OCTOBER 2022

OPINION

Cry Me A River

Diya Sebastian, Business Manager

Note: This is simply meant to acknowledge how white feminism has failed women of color, not to antagonize people. 


As The Guardian puts it, white woman tears are a specific “tactic many white women employ to muster sympathy and avoid accountability, by turning the tables and accusing their accuser” which oftentimes is a woman of color. 


My first encounter with white woman tears was when a white girl told me that she was more likely to be the victim of a hate crime for being gay than I was for being a person of color. While I will be the first to admit that being a part of the LQBTQ+ community does unfortunately place a target on people’s backs, I was not trying to play part in the oppression Olympics. 
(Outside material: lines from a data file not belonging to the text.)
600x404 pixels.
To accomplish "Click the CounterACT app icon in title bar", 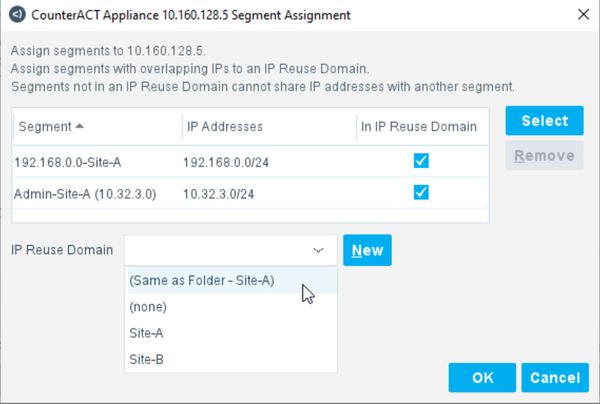I will (16, 13).
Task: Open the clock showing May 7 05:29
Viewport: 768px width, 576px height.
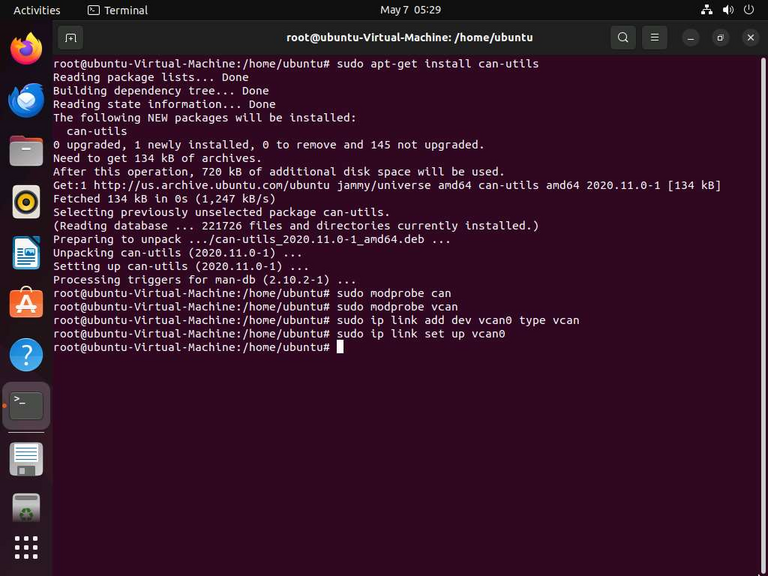Action: click(410, 10)
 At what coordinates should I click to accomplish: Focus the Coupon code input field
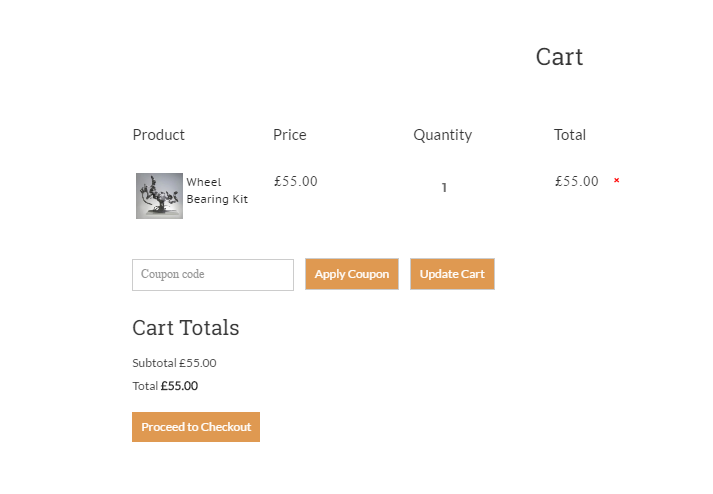(213, 274)
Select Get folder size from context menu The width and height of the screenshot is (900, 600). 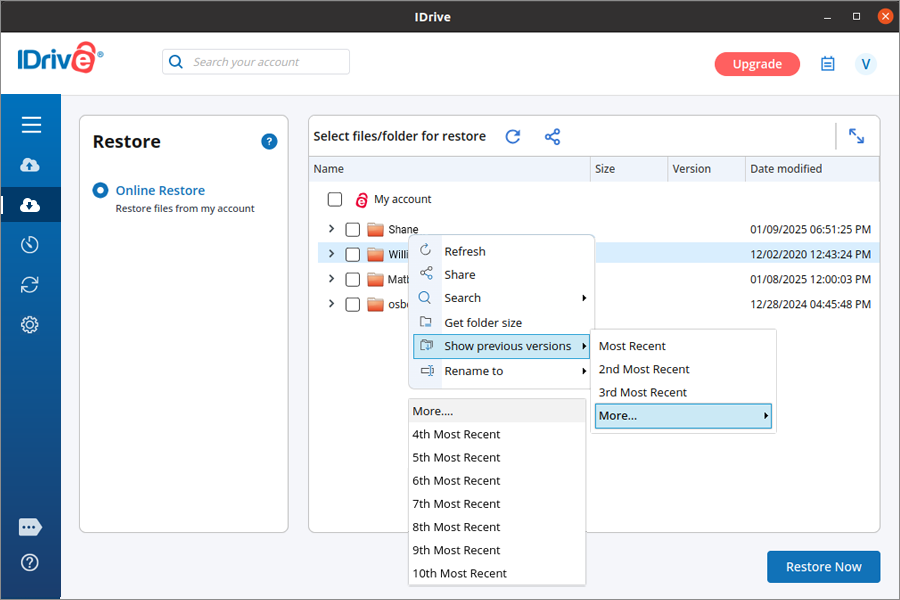pyautogui.click(x=483, y=323)
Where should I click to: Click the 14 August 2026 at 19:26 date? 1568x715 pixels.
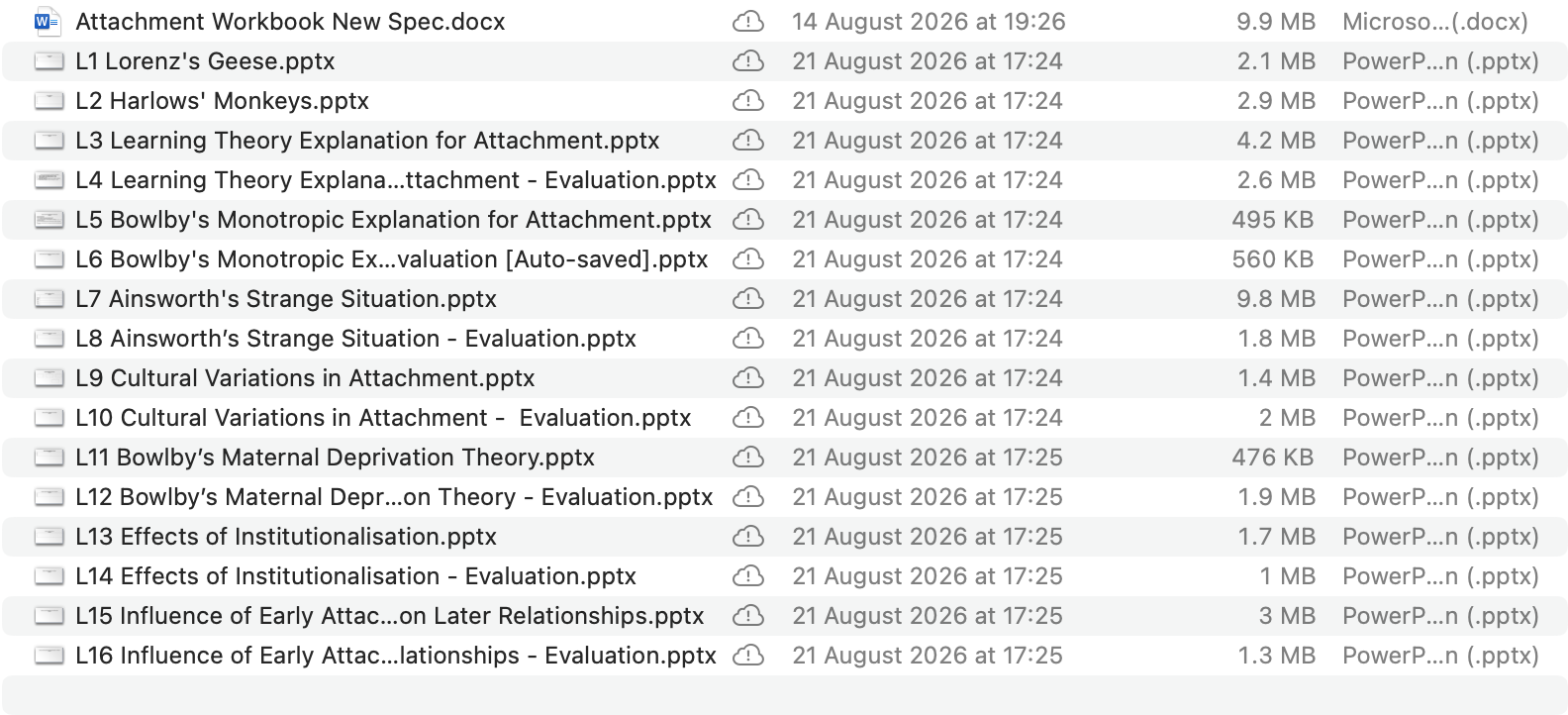click(929, 22)

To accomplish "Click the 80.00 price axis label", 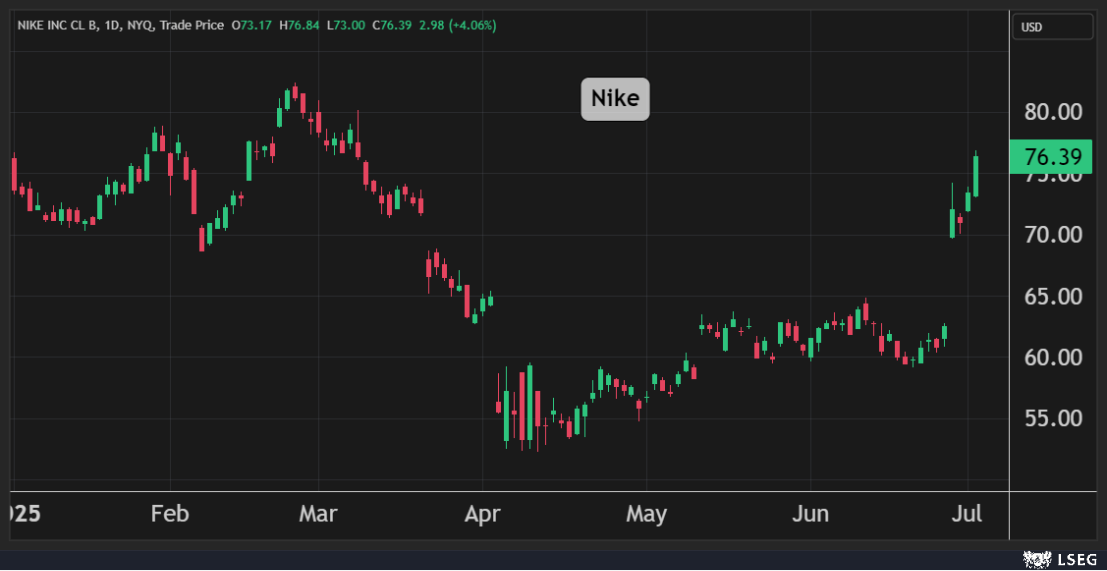I will coord(1053,112).
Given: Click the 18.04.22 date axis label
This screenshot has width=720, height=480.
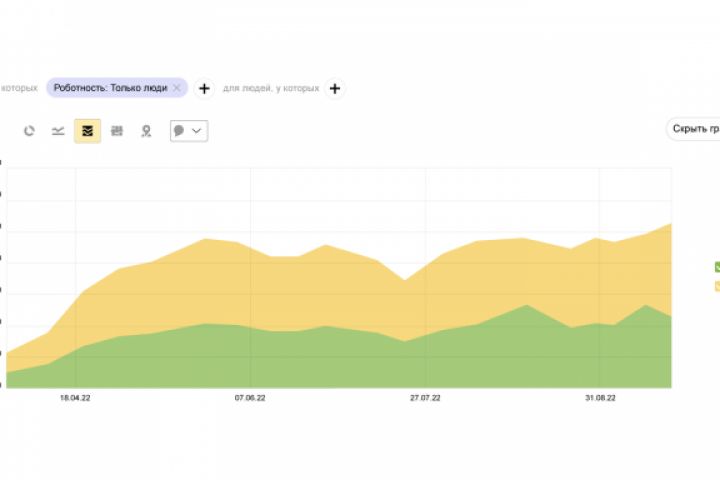Looking at the screenshot, I should coord(76,398).
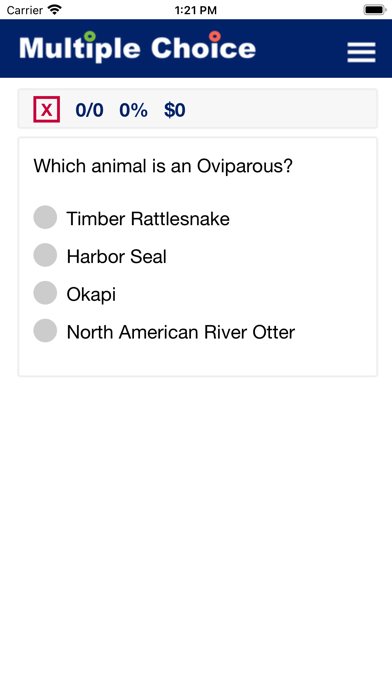Tap the orange dot in the logo

(215, 36)
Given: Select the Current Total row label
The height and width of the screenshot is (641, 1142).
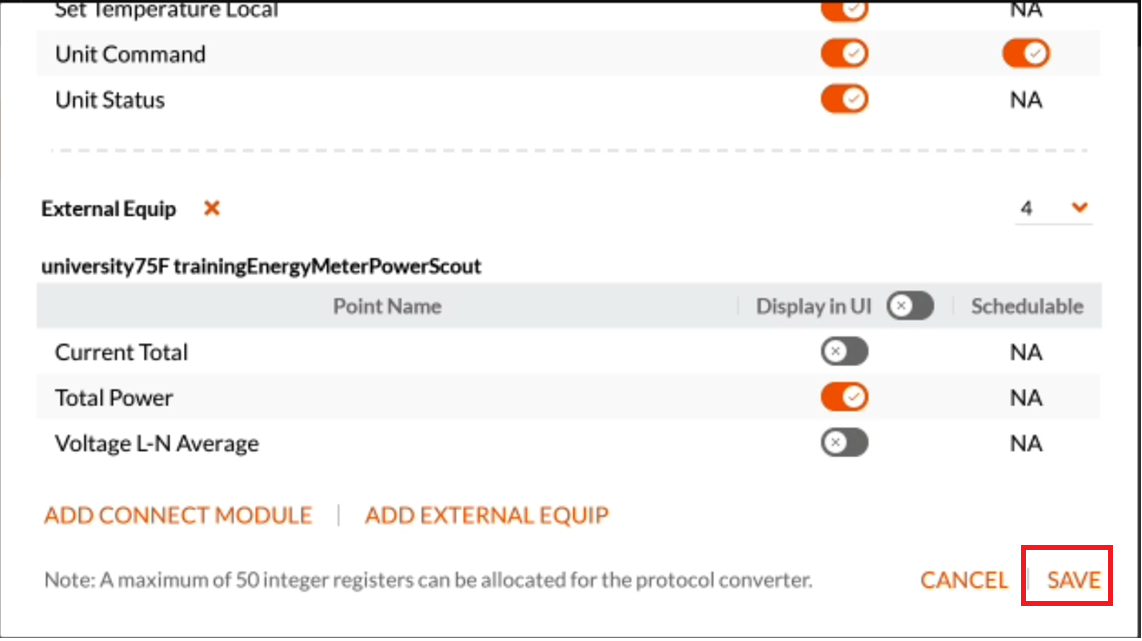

First of all, I hate statements like these. The whole “my life is harder than yours” and racism is “not even that big of a deal anymore” feels patronizing and demeaning. And oftentimes I’m the one left feeling like I have to protect white people’s feelings. 


Second of all, sometimes there’s no other way to go about it than to say “you’re wrong.” When I explained to that girl that I respectfully disagree because I cannot wash the color off my skin, she was flabbergasted. My friends who are queer and women of color will tell you the same thing: it is so much harder to survive when the color of your skin immediately marks you as other. No matter what I try to do, the color of my skin can never be erased. 


In our “uber-liberal” state of Massachusetts, the Department of Justice reveals that race and ethnicity account for 58.2% of hate crimes, while sexual orientation accounts for 15.8% and sex accounts for only 0.6%. I am not trying to diminish the hardships and oppression that either group suffers; like I said originally, just want people to take accountability for their actions without being having to compare whose issues are bigger. 


But it does irk me that when it comes to having difficult conversations about race, white people become so defensive. Recently, it’s been at the forefront of my mind, as I have noticed more and more white women refusing to acknowledge their racial privilege. Yes, it is hard to be a woman. Yes, white men are super privileged. But so are you. 


Essentially, as Maia Hoskin explains, “the discrimination that white women face does not absolve them from the role that some play in perpetuating white supremacy and ultimately benefitting from people of color's oppression”. 


White woman tears seem to trump POC struggles every time. On April 11, 2021, Kim Potter, a white woman, fatally shot Duante Wright, a Black man, with her hand gun but claimed it was an accident because she meant to grab her taser. According to AP News, “Potter cried in testimony at her trial in December and sobbed again Friday as she directly addressed Wright’s family in the courtroom.” Lo and behold, the white woman only got 16 months in prison and a $1000 fine. The district judge gave Potter a "significant downward departure" in her sentence despite sentencing guidelines and empirics showing black officers who made similar mistakes serving life. 


And don’t forget about the Missing White Woman Syndrome. MWWS refers to the media coverage surrounding missing persons cases. As Emma Vallelunga explains, most often the media covers cases about “young, white, upper or middle-class women or girls” whereas “the coverage of missing women who are not white, who are of lower socioeconomic standing” is extremely rare. We see white women as more feminine and deserving of being saved, but women of color are often depicted as aggressive and rude and less of a “damsel in distress”. Think about Gabby Petito and how sensationalized her disappearance became despite the thousands of women of color (WOC) that have gone missing in the same manner. 


And, I’m ashamed to admit, in the face of white woman tears, I have folded. Suddenly self-conscious, I wonder if I’m overreacting and just misinterpreting the situation. But it’s clear that these difficult conversations about race are meant to spur discussions. That discomfort white people feel when they talk about race is something to embrace. White people need to acknowledge the mistakes of the past and how they affect people of color today. Sometimes, white women will not be at the center of an issue—nor will WOC—and that’s okay. Don’t waste your breath trying to guilt me for not apologizing for something that was never a personal attack. 


I just cannot keep screaming at the top of my lungs for people to listen when others only need to whisper.